Customer doesn't run drills¶
Plan exists; no drills executed: - Untested plan ≈ no plan - Regulators may consider it non-compliant - CD pushes for drill cadence; ultimately customer decides
RTO not achievable¶
Tested in drill; actual RTO exceeds target: - Refine the procedure (faster steps, parallelism) - Re-architect for faster recovery (warm vs cold standby) - Adjust target (acknowledge limit)
Don't promise targets you can't meet.
Failover authorized too slowly¶
Real incident; failover decision took 2 hours: - Approval criteria too restrictive - Authority chain unclear - Plan doesn't define triggers explicitly
Refine the "Decision" section of the runbook.

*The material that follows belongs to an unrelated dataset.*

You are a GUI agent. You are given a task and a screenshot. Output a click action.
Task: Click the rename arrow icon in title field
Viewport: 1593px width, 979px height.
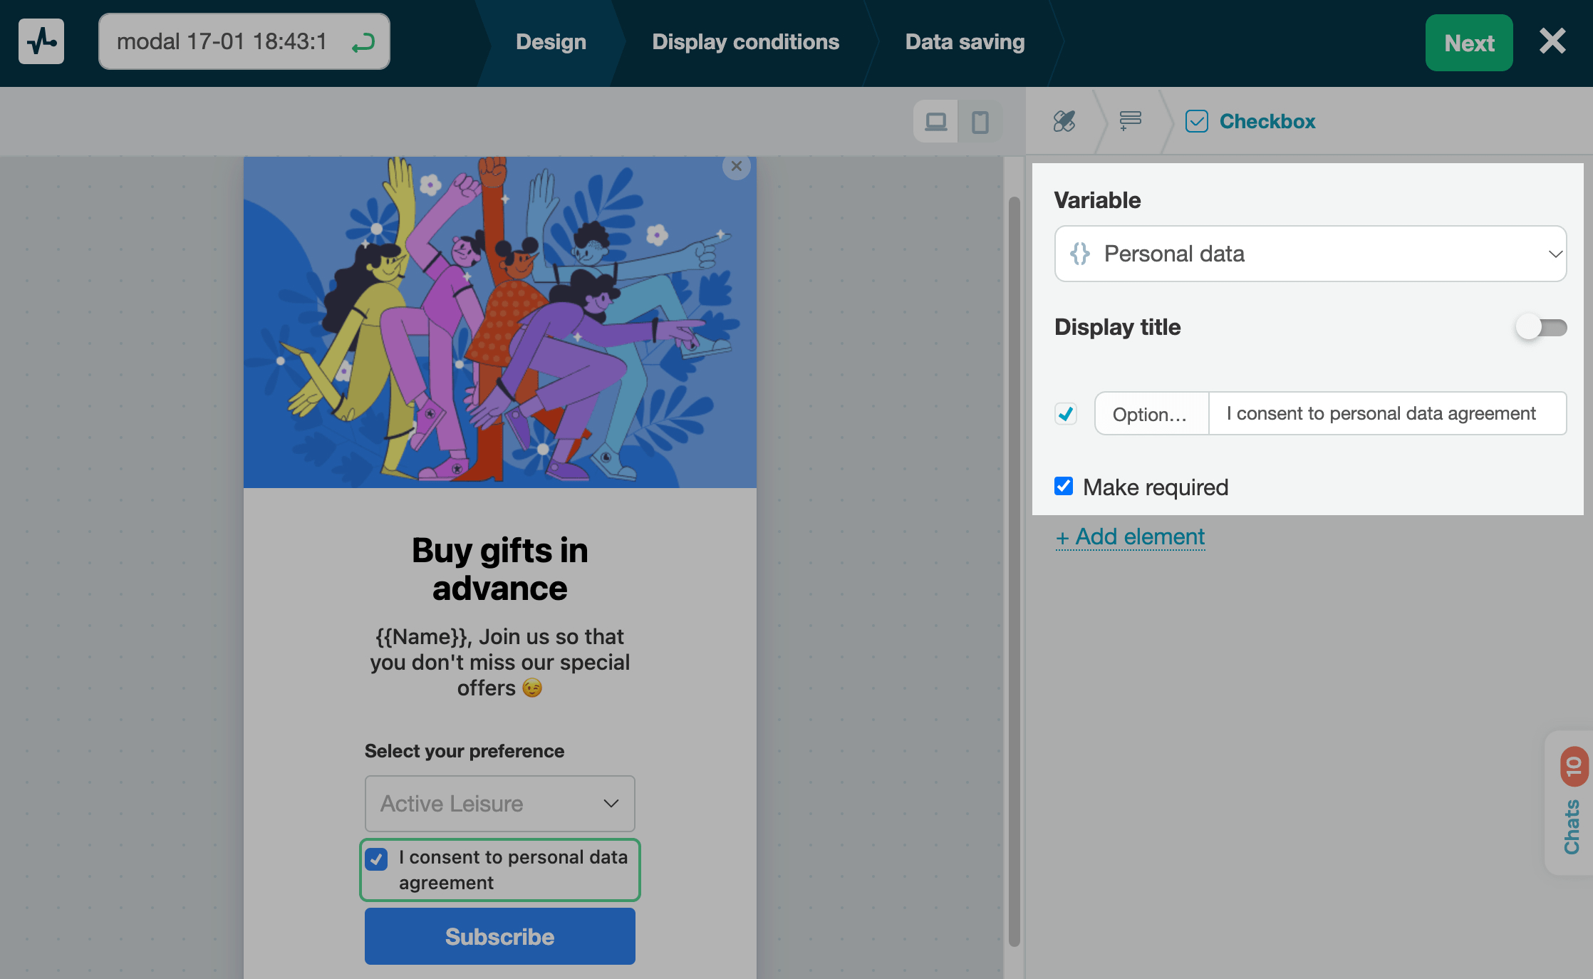click(x=363, y=43)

Plan vs actual divergence¶
Real incident handled differently from plan: - Reasonable deviation (situation different from drill assumption) - Or runbook is wrong (revise it) - Or customer chose to ignore plan (decision quality concern)
Document; learn.
New workload not in plan¶
Workload added without DR planning: - Triage tier and RPO/RTO at deployment - Refuse to deploy without DR design (process gate) - Or quick BIA on the spot
Process matters; ad-hoc deployments lead to gaps.